After much debate last year I ordered one of those 8" in from Cabela's---it is SWEET!
Burns through holes. I was hand drilling through the 18+ inches at Electric and Strawberry last year. Is it a gas auger? NO! but I never worry about it starting, gas mixing, and it's about $200 less  Plus, if you wanted you can convert it to a gas powered auger easily, and still have the handle in case the gas motor is causing grief!

Highly recommended+++


----------



## Troll (Oct 21, 2008)

or a hand auger, stick with the 6".
Math will tell you why.
Pi = 3.141 and Pi x Radius squared equals the area of a circle.
So a 6" auger has a radius of 3 squared. 3x3=9, 9x3.141= 28.26 square inches of ice is being cut.
A 8" auger has a radius of 4 squared. 4x4=16, 16x 3.141= 50.25 square inches of ice being cut.
It is a huge difference, 40% more ice being cut with a 8" auger.

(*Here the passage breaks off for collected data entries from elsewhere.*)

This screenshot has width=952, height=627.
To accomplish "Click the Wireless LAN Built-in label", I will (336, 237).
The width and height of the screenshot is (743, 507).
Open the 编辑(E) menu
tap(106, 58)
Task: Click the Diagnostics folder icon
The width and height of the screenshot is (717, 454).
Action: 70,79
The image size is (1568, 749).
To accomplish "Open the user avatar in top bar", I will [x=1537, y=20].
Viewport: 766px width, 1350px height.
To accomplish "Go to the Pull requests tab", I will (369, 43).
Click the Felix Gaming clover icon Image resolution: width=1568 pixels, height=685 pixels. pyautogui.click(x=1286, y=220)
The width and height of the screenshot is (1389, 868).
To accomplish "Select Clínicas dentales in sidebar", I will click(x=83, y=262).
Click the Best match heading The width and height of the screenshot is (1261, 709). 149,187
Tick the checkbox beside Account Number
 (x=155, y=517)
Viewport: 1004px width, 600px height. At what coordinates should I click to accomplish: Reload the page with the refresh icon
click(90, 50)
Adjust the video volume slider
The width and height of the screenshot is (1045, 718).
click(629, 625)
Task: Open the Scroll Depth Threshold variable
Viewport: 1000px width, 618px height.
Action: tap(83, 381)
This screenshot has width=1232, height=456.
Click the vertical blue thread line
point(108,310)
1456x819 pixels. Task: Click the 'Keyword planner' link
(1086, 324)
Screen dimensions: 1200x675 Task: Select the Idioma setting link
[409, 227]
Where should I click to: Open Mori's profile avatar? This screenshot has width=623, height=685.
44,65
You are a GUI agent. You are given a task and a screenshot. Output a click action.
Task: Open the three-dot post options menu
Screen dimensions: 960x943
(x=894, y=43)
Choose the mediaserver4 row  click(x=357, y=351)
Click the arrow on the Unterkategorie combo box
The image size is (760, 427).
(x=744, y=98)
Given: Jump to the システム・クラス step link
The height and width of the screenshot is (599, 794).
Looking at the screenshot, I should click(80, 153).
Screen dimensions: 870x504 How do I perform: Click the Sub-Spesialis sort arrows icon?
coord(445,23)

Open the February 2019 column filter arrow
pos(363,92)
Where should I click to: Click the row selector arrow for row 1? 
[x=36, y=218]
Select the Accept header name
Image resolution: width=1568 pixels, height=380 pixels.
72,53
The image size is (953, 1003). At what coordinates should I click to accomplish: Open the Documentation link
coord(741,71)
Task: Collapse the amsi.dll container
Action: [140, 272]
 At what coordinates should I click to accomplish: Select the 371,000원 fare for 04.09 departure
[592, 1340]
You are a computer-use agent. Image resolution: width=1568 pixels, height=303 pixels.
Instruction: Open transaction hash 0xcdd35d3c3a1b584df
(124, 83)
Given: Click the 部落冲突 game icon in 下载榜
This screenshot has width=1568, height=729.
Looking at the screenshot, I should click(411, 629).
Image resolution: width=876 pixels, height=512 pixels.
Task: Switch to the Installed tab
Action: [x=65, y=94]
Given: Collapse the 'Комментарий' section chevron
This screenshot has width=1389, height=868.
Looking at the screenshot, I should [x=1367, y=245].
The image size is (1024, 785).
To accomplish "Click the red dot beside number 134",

Some of you may have seen the adapters that allow you to use your battery drill to spin your auger, let me tell you they work. My 18 volt Dewalt can cut about a 20 holes in 12" of ice per battery. The most important thing with this type of set-up is the auger protector plate. It prevents the auger from going down the hole if it comes out of the drill chuck. I use a 8" diameter round plate to keep my 6" auger from going down the hole.


----------



## wayner33 (Dec 11, 2007)

Read the reviews on this.
javascriptopWindow('/cabelas/en/templates/product/readonly-item.jsp?id=114491&itemTemplate=products-found&cmCat=EOF',%20'readonly')


----------



## fishnate (Sep 11, 2007)

I've got an 8" lazer hand auger and it works great, a lot better than my old Mora drill. I must say that the 6" would be much easier for the lone angler but I almost always have my son with me and we work the auger together and we can go through 20" of ice in short order. If I'm alone I can go through 8 to 10" without wearing myself out too bad. I've used it plenty over three seasons and haven't needed to change the blades yet.


----------



## BerryNut (Dec 29, 2008)

I like this thread, last year I bought an eskimo hand one and it was ok the first time we took it out, it has the beveled blades that "make it easy" to drill the ice. Well we went to fish lake after using the auger twice and it was all we could do to get 8 holes drilled,( with 4 of us taking turns) then we noticed a guy with his family drilling like 4 holes to our 1 and he looked like he was barely turing the thing. I need to know what he had cause i will go buy that one this year.


----------



## Troll (Oct 21, 2008)

I have one of these. You will be impressed. I can feel when the blades need a swipe of two, then I can feel the difference.
http://www.fishusa.com/StrikeMaster-Laz ... e=googleps


----------



## Grandpa D (Sep 7, 2007)

Can you buy better blades for an Eskimo?
There should be some place that you could get replacement blades like Lazers, that fit an Eskimo.


----------



## REPETER (Oct 3, 2007)

Grandpa D said:


> Can you buy better blades for an Eskimo?
> There should be some place that you could get replacement blades like Lazers, that fit an Eskimo.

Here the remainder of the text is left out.